> **Texto da página**:
※ ※ ※

Correio Braziliense, n. 21262, 11/08/2021. Política, p. 5

Um silêncio que diz muito
Bruna Lima
Sarah Teófilo
11/08/2021



Apesar de calar na CPI, tenente-coronel da reserva Helcio Bruno deixou claro para os senadores o seu envolvimento com esquemas fraudulentos de compra de vacina, a relação íntima com altos personagens do governo e o envolvimento na propagação de mentiras

O depoimento do tenente-coronel da reserva do Exército Helcio Bruno de Almeida, presidente do Instituto Força Brasil (IFB), ontem, à CPI da Covid, foi marcado por silêncios comprometedores — estava protegido por um habeas corpus parcial obtido no Supremo Tribunal Federal (STF) — que expuseram seu envolvimento não apenas num esquema de intermediação de compra de vacinas contra o novo coronavírus, mas, também, na disseminação de mentiras contra os imunizantes e a pandemia. Ele é suspeito de articular um encontro entre membros do governo federal e representantes da Davati Medical Supply, que ofertou supostos 400 milhões de doses da vacina AstraZeneca, sem qualquer conexão com a farmacêutica.

※ ※ ※

> **O que fazer**:
**1)** No parágrafo da reportagem sobre o depoimento de Helcio Bruno que começa com "O depoimento do tenente-coronel", liste todas as organizações citadas por nome próprio.
**2)** Prossiga a reportagem sobre o depoimento de Helcio Bruno à CPI da Covid a partir do ponto em que ela termina.

> **Dados disponíveis**:
※ ※ ※

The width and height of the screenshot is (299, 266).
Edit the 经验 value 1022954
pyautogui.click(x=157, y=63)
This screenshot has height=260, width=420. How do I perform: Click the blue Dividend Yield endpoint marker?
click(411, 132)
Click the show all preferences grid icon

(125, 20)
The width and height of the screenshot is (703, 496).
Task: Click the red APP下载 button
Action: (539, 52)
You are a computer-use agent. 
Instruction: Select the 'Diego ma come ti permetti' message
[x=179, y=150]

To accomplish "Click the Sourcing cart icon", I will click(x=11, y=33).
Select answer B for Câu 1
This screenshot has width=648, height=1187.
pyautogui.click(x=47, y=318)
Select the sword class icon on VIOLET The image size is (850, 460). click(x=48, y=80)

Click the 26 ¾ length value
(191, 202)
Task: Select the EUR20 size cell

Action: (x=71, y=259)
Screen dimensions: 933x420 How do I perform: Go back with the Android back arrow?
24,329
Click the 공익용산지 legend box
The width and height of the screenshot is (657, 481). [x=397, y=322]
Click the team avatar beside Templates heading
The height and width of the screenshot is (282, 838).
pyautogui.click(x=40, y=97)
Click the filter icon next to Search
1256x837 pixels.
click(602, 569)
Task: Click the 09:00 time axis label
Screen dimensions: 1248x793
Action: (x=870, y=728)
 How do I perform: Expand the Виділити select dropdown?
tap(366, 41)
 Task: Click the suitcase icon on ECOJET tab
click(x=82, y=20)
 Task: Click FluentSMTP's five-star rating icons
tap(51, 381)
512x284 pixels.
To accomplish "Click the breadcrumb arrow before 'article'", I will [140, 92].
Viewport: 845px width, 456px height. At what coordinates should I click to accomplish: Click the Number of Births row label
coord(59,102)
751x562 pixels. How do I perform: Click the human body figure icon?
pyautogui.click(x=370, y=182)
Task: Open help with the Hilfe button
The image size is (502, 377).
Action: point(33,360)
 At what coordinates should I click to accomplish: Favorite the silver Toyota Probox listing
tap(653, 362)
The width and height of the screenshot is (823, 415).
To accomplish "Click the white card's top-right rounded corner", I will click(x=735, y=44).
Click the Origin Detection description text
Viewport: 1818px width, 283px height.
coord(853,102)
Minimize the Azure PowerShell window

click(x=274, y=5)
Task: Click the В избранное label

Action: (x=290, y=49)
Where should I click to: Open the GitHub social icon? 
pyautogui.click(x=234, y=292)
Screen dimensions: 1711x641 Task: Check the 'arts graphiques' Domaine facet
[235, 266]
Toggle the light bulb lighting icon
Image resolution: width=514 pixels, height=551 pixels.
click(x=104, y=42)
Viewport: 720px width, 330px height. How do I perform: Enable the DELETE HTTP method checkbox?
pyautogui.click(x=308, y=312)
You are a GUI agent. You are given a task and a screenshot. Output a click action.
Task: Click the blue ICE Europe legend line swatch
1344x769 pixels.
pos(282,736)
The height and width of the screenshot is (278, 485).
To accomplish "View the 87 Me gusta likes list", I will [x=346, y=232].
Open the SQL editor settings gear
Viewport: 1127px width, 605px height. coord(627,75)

※ ※ ※

> **Respostas abaixo**:
**1)**
Exército
Instituto Força Brasil (IFB)
CPI da Covid
Supremo Tribunal Federal (STF)
Davati Medical Supply
AstraZeneca

**2)**
Apesar de ter repetido, mais de 60 vezes, a expressão "por orientação dos meus advogados, permanecerei em silêncio", ainda assim caiu em contradição nas poucas vezes que respondeu aos senadores. Em seu discurso de abertura, Helcio afirmou que jamais esteve em qualquer jantar com o cabo da Polícia Militar de Minas Luiz Paulo Dominghetti, apontado como vendedor autônomo da Davati.

No entanto, o relator da CPI, Renan Calheiros (MDB-AL), mostrou uma foto em que apareciam reunidos Helcio, Dominghetti e o reverendo Amilton Gomes de Paula, presidente da ONG Secretária Nacional de Assuntos Humanitários (Senah). Ele negou conhecer o reverendo antes desse encontro, mas se contradisse ao responder que o religioso "aventou a possibilidade de o IFB compartilhar sua agenda no Ministério da Saúde com os representantes de tal empresa (Davati) para que eles pudessem explicar ao ministério as condições de sua oferta de vacinas".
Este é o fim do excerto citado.